As 1913 drew to a close, Uticans were already making big plans for their city's future. The years before 1914 saw Utica blossom into a twentieth century city teeming with factories and businesses, religious and educational opportunities, and cultural museums and impressive architecture.
Snow blanketed the city in the early days of January 1914, but many upstate New York years begin cold and quiet. By December, the city saw the erection of two grand buildings: Utica's Union Station and the First Church of Christ, Scientist. A new business, the Utica National Insurance Group, took root. Several local institutions, including the Catholic Church and the Utica Free Academy, celebrated their centennials, while the citizens took time to remember the 50th anniversary of the Civil War and the 100th anniversary of the War of 1812. The city swelled with visitors as it welcomed former Uticans for Old Home Week, but the outbreak of war in Europe clouded the festivities and the unveiling of the remarkable Baron Von Steuben statue. The year ended under the shadow of the "Great War," World War I.

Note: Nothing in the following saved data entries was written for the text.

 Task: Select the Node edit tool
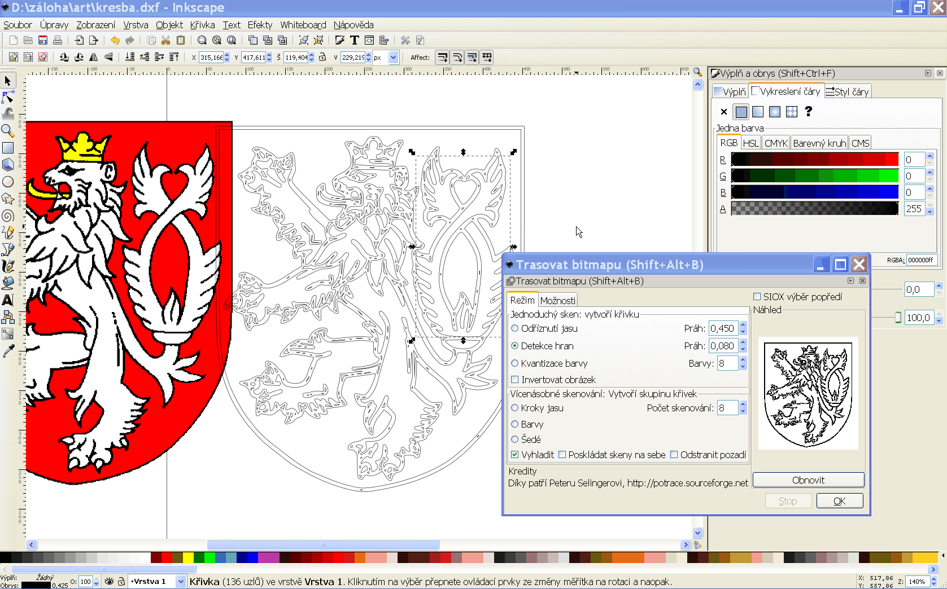coord(8,98)
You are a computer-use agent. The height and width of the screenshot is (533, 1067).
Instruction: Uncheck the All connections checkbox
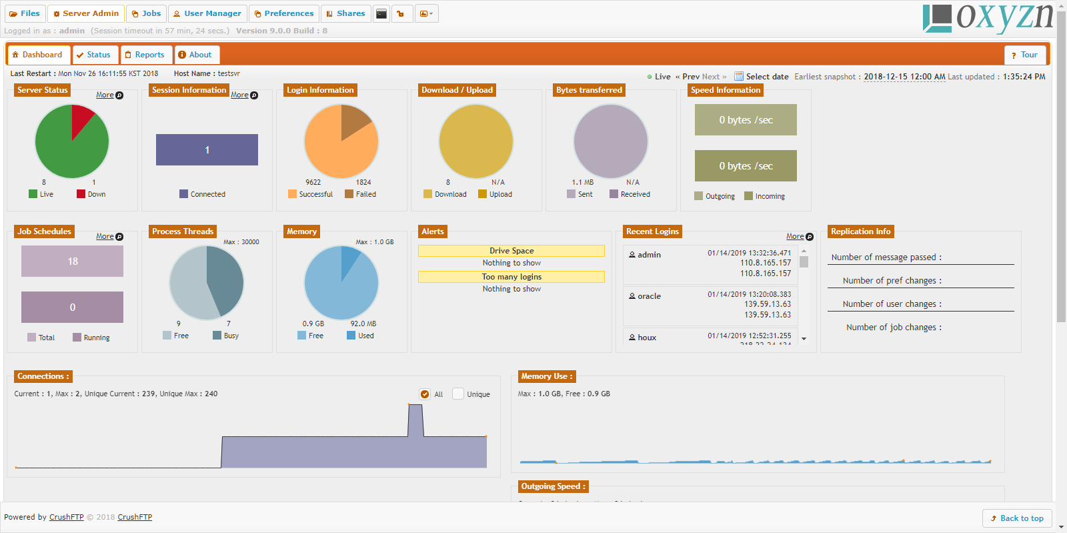425,394
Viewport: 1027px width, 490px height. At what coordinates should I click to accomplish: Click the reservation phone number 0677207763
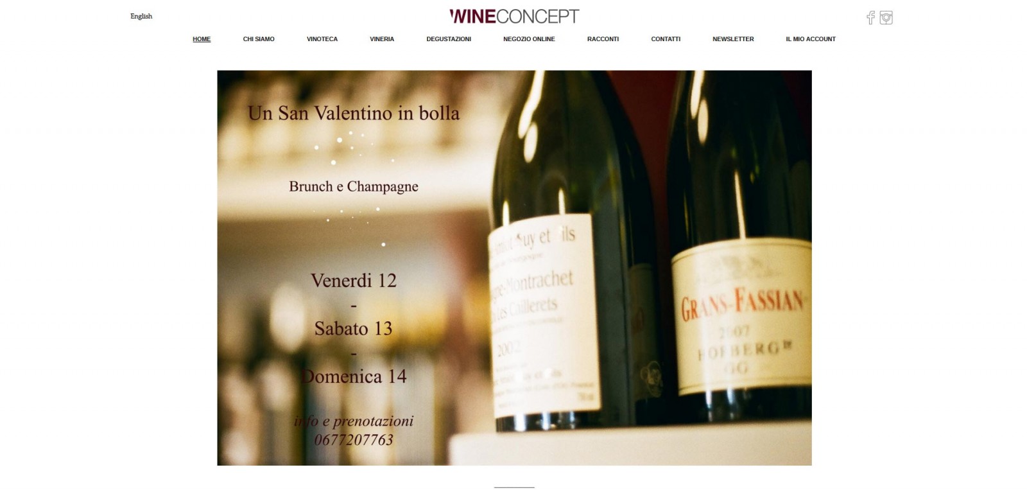click(354, 440)
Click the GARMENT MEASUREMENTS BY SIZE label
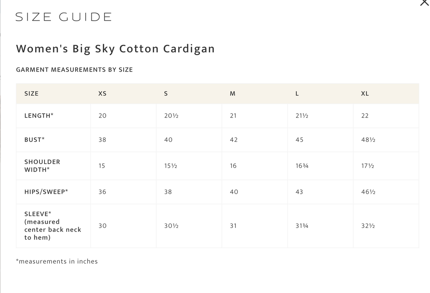Screen dimensions: 430x293 click(x=75, y=69)
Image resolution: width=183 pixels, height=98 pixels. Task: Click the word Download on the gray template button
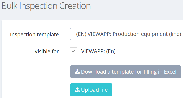pyautogui.click(x=94, y=72)
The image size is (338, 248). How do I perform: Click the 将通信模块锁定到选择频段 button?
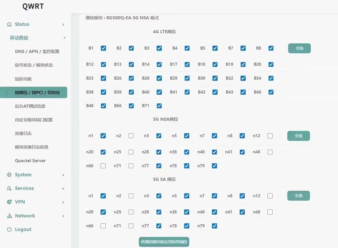tap(164, 242)
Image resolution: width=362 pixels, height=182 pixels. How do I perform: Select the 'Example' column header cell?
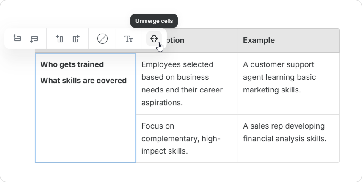tap(288, 40)
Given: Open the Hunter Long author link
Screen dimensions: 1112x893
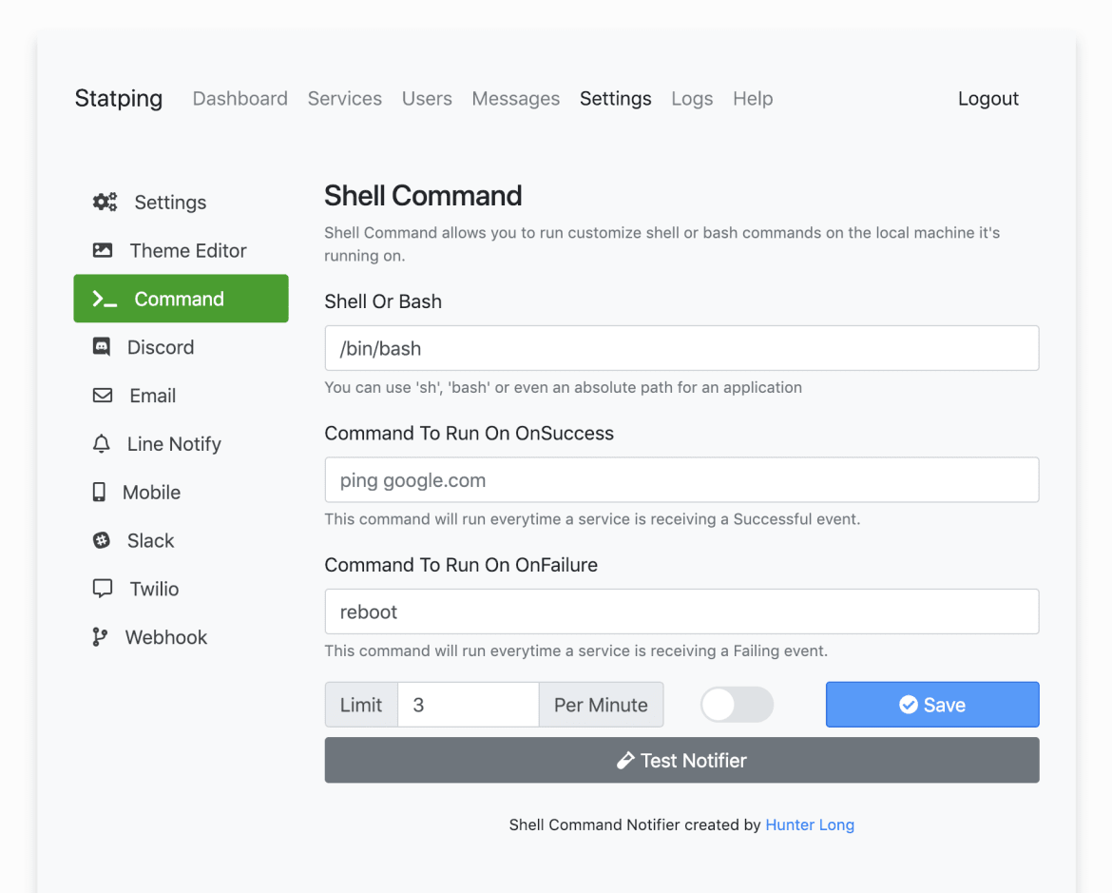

"Utica (1914)" uses artifacts, photographs, and documents from the Society's collection to share the story of Utica in 1914 and what life was like 100 years ago.
This exhibit focuses on the major industries and recreational activities in Utica at the time of the founding of the Oneida County Historical Society in 1876.
Also it looks at the textile industry and the Erie Canal. These two major economies brought in more population, business and notoriety to the region.
Some of the features include a Union Loom Works No. 36 loom which is found in the textile section of the exhibit. In addition some of the recreational activities covered are baseball and bicycling in particularly as Utica had a bicycle craze starting in the 1880s.